La relación entre el gobierno nacional y el sector agroexportador sumó en los últimos días una nueva postal de fuerte respaldo institucional. En lo que va del 2026, el presidente Javier Milei y su hermana, la secretaria general de la Presidencia Karina Milei, ya participaron en dos eventos de gran envergadura correspondientes a la firma multinacional Louis Dreyfus Company (LDC), ratificando a la compañía como una de las principales receptoras de guiños oficiales en materia de inversiones.
El hito más reciente tuvo lugar en la ciudad bonaerense de Bahía Blanca. Allí, el presidente Javier Milei encabezó el acto donde el gigante agroindustrial anunció una inversión multimillonaria para la construcción de la planta de extracción de aceite de girasol más grande del mundo. Durante el evento, el mandatario nacional estuvo escoltado por Karina Milei y por el actual jefe de Gabinete de Ministros, Diego “El Colo” Santilli, evidenciando el peso que el Ejecutivo le otorga al proyecto que promete dinamizar la logística y el agregado de valor en el sur de la provincia de Buenos Aires.
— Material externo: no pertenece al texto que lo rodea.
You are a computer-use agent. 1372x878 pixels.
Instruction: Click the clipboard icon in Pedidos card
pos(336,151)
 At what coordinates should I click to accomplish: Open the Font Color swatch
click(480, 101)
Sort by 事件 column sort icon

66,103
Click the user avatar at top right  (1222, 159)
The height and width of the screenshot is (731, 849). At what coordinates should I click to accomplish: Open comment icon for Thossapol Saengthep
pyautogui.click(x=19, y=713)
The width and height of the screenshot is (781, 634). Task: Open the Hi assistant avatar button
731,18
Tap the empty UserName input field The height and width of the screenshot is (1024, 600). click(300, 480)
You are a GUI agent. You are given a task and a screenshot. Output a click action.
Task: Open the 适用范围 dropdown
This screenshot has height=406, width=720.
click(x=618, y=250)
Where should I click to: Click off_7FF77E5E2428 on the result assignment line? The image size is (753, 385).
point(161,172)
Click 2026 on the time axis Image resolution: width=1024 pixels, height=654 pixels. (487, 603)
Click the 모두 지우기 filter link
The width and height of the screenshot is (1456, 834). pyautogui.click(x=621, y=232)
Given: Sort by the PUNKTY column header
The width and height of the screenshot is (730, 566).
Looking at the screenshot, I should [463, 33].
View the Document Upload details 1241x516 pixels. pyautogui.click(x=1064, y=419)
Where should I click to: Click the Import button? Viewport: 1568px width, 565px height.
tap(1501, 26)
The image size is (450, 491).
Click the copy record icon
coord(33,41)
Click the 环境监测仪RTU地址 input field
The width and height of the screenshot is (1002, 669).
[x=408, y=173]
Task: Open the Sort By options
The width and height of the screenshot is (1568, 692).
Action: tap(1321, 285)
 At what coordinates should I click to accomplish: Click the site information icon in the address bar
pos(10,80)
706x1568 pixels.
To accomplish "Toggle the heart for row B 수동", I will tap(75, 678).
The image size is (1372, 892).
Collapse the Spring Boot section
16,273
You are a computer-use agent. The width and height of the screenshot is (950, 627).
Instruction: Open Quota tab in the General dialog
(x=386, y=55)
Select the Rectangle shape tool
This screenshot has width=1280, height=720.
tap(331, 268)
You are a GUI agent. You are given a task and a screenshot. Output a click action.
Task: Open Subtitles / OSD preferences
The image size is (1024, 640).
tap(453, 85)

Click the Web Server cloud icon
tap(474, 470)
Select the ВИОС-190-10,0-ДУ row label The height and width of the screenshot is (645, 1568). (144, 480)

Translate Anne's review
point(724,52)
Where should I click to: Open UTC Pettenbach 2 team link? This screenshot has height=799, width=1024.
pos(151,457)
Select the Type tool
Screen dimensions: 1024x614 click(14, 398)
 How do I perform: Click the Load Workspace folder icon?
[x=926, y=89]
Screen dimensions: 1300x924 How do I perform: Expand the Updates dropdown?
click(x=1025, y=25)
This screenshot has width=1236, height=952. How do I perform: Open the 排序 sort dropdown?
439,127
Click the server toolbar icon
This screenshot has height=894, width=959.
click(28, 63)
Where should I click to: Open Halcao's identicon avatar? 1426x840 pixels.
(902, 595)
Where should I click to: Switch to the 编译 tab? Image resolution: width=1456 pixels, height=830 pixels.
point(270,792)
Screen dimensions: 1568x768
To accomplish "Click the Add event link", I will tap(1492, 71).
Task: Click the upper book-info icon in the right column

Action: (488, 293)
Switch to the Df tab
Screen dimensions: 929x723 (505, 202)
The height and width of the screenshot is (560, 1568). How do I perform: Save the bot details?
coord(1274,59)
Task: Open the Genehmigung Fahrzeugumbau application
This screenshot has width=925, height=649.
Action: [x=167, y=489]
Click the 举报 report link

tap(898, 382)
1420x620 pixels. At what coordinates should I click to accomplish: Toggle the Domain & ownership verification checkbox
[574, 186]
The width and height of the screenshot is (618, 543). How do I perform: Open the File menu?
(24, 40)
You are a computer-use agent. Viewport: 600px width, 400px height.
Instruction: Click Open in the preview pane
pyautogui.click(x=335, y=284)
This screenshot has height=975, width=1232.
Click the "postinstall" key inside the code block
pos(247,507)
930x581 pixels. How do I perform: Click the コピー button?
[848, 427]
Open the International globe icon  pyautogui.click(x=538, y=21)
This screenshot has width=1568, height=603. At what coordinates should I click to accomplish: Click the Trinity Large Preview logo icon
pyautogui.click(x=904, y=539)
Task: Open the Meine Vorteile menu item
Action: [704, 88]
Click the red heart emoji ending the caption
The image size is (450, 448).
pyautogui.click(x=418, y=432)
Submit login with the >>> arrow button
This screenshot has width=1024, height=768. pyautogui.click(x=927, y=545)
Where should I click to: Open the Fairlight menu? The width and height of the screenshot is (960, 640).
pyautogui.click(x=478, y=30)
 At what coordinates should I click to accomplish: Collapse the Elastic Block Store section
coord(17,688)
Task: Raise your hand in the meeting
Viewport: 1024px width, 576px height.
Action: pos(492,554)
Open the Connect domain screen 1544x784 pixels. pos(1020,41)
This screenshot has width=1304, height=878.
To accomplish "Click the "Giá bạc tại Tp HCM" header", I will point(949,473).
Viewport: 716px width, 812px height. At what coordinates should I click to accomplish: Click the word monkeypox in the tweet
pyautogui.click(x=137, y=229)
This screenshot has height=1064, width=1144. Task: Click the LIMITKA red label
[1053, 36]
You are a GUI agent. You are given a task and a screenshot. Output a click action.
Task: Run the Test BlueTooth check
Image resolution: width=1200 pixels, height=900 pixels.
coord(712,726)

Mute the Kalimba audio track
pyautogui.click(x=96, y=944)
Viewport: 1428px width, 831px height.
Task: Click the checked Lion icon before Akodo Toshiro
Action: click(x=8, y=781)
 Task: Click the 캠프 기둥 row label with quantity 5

Este desembarco presidencial en Bahía Blanca tiene un antecedente directo en la región del Cordón Industrial. En febrero de este mismo año, la primera plana del gobierno libertario aterrizó en la localidad de Timbúes para inaugurar de manera oficial las nuevas obras de ampliación en la terminal portuaria y agroindustrial que LDC posee a la vera del río Paraná.
En aquella oportunidad, la comitiva oficial estuvo liderada por Karina Milei, quien arribó al complejo de Timbúes acompañada por el entonces jefe de Gabinete, Manuel Adorni, y el presidente de la Cámara de Diputados de la Nación, Martín Menem. La presencia de las altas esferas gubernamentales en el polo aceitero de Santa Fe marcó el inicio de este estrecho vínculo institucional que la gestión libertaria mantiene con los planes de expansión de la multinacional.
La consolidación de estas inversiones privadas y el explícito acompañamiento del Estado nacional en ambos extremos del circuito agroexportador argentino (el Gran Rosario y el puerto de aguas profundas de Bahía Blanca) representan señales clave para la macroeconomía y la generación de divisas.